The yellow spray reminded me, ridiculously, of the arc of a jump rope at its height. It slid down Daddy’s perfect uniform, the cheap yellow seeming to make no sense on his formal blues. For a moment, I thought of a parallel world where parents finished a glamorous evening eating messy late-night hamburgers, playful and teasing.
“Have your whore wear black and white!” my mom screamed.
Daddy stumbled backward into the open fridge, yelling like a wounded animal as he swiped at his eyes. More noise than Mama made when she hit the refrigerator door, I thought distantly.
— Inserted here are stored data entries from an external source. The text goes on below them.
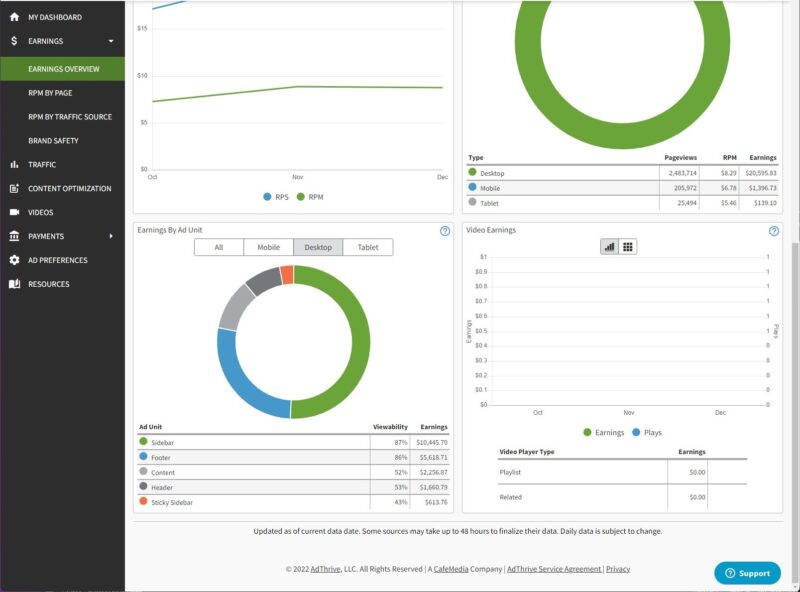Viewport: 800px width, 592px height.
Task: Click the Resources book icon
Action: (14, 284)
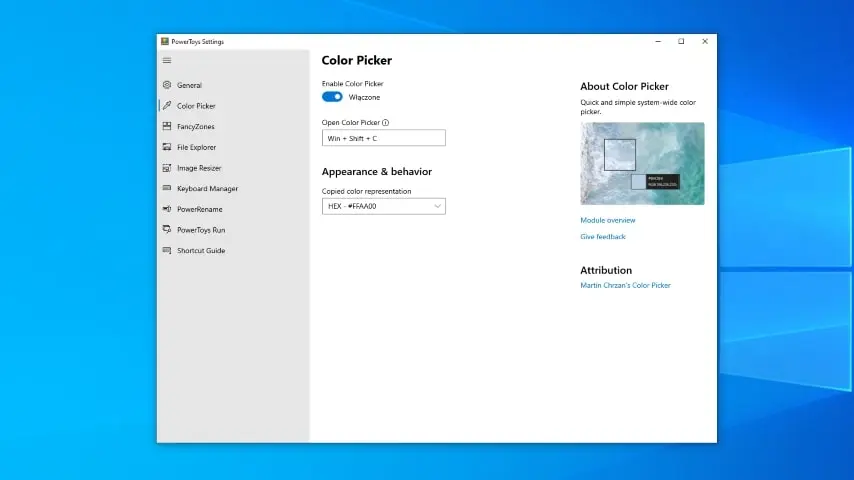Click the Color Picker eyedropper icon
854x480 pixels.
167,106
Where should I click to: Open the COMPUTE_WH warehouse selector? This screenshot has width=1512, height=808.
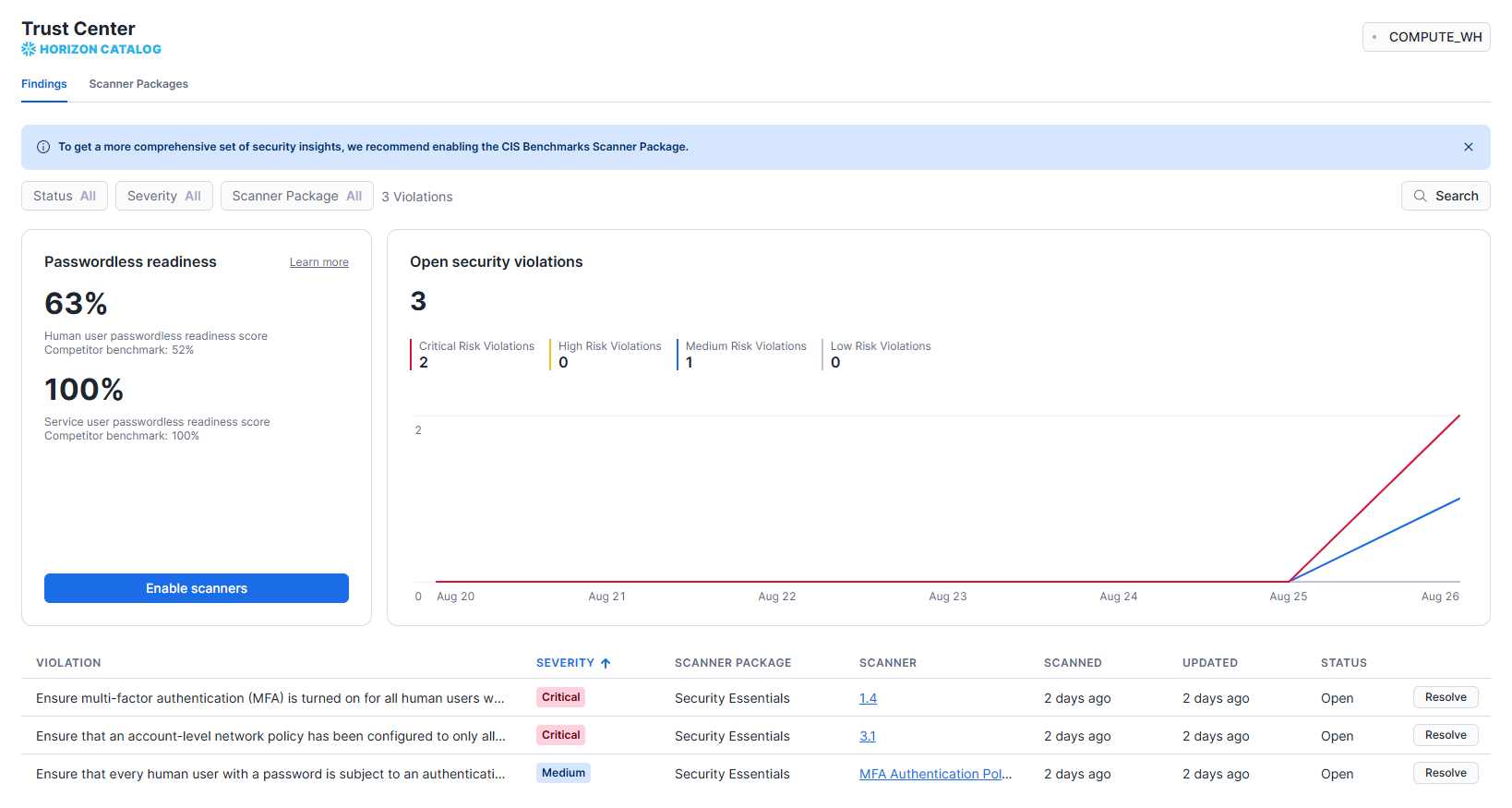(x=1425, y=37)
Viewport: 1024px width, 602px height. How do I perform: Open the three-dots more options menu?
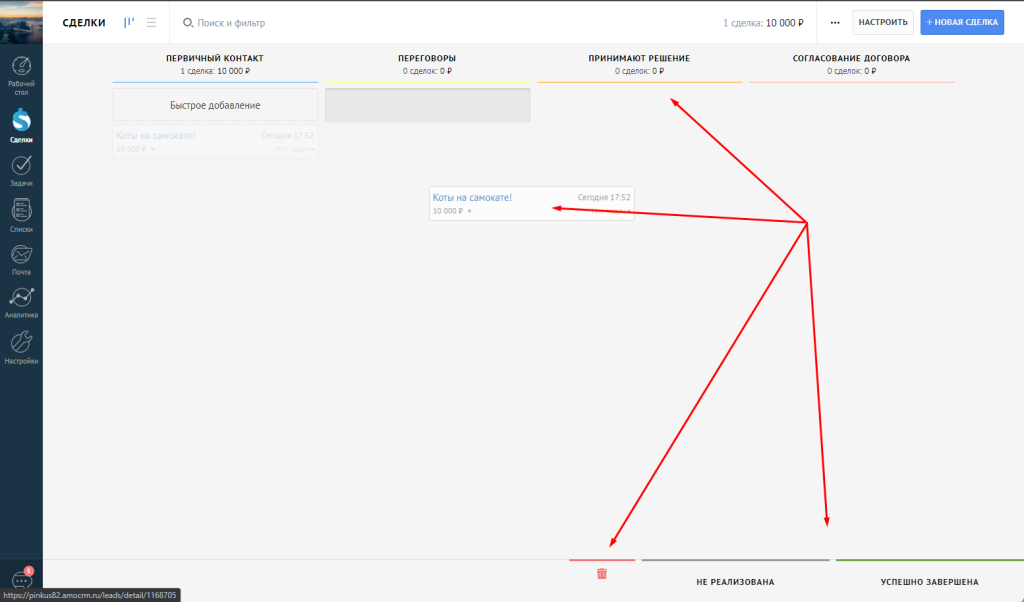(x=835, y=22)
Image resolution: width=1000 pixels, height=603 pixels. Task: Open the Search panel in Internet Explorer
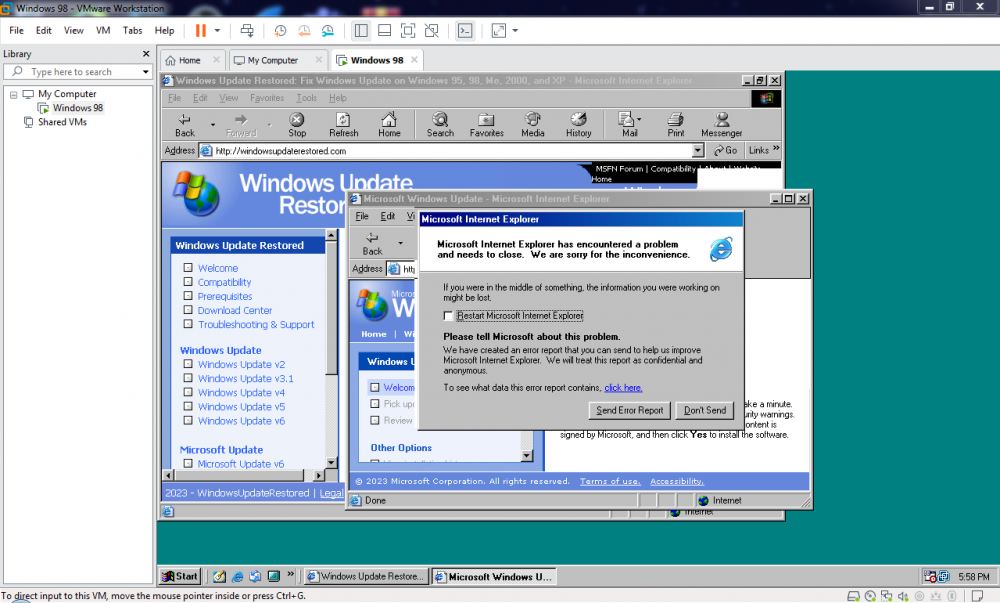(440, 124)
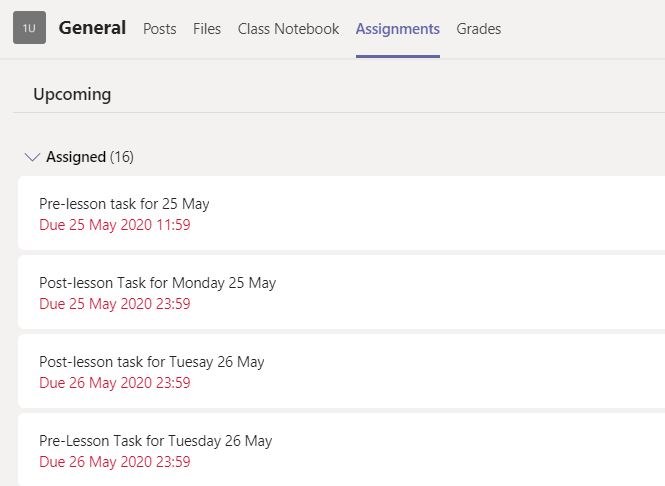Click the Upcoming heading
Image resolution: width=665 pixels, height=486 pixels.
72,94
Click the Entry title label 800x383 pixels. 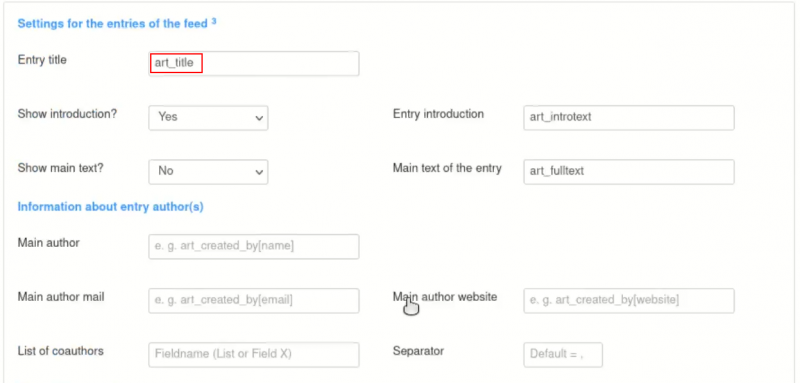pyautogui.click(x=42, y=60)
Mama paused, put down the bottle, and just as quick, ran to my father and asked, “Are you okay, baby?”
Daddy flung out his arm.
Whether Daddy aimed purposeful or not, whether he struck in fear or in anger, the fact remained that his fist met my mama’s worried left eye with a right hook that sent her flying. Mama fell in slow motion, her sequined dress looking like a thousand fireflies twinkling in a summer southern field.
Daddy walked over to the heap on the floor that was Mama. Where he found a dishrag, I didn’t know. In the chaos of the kitchen, everything happened so fast. He bent down over her, and I thought, with a rush of fear, that there might be blood he needed to wipe up. But then I saw: Daddy used it to wipe his own face. He was squatting now, hovering over Mama.
“You let that boy do that to Joan,” he said. “Like I said: Worse than having no mother at all.” And he walked over her. Walked out the kitchen into the unlit hallway that led to our den. There were yellow stains dripping down his shoulders. As I watched him go, his back looked like the back of a stranger.
I crouched, frozen, in my hiding place. I don’t know how she did it, but after a minute, I saw Mama crawling on her belly like I had seen Marines do in training. Crawled until she reached the wall where we had our telephone. An arm shot up and fumbled for the cord. Failed. Faltered. Attempted again. I strained with her, willing the phone to fall into her hand. The third time, she got it. She was able to turn herself so that she lay half upright, half sprawled out on the kitchen floor. Her left eye was swelling up, but her right eye was what scared me. There was a fear and desperation there I’d never seen in anyone, especially not my mama. I couldn’t see what numbers she was pressing into the phone, but I knew it couldn’t be 911 because she went past three digits.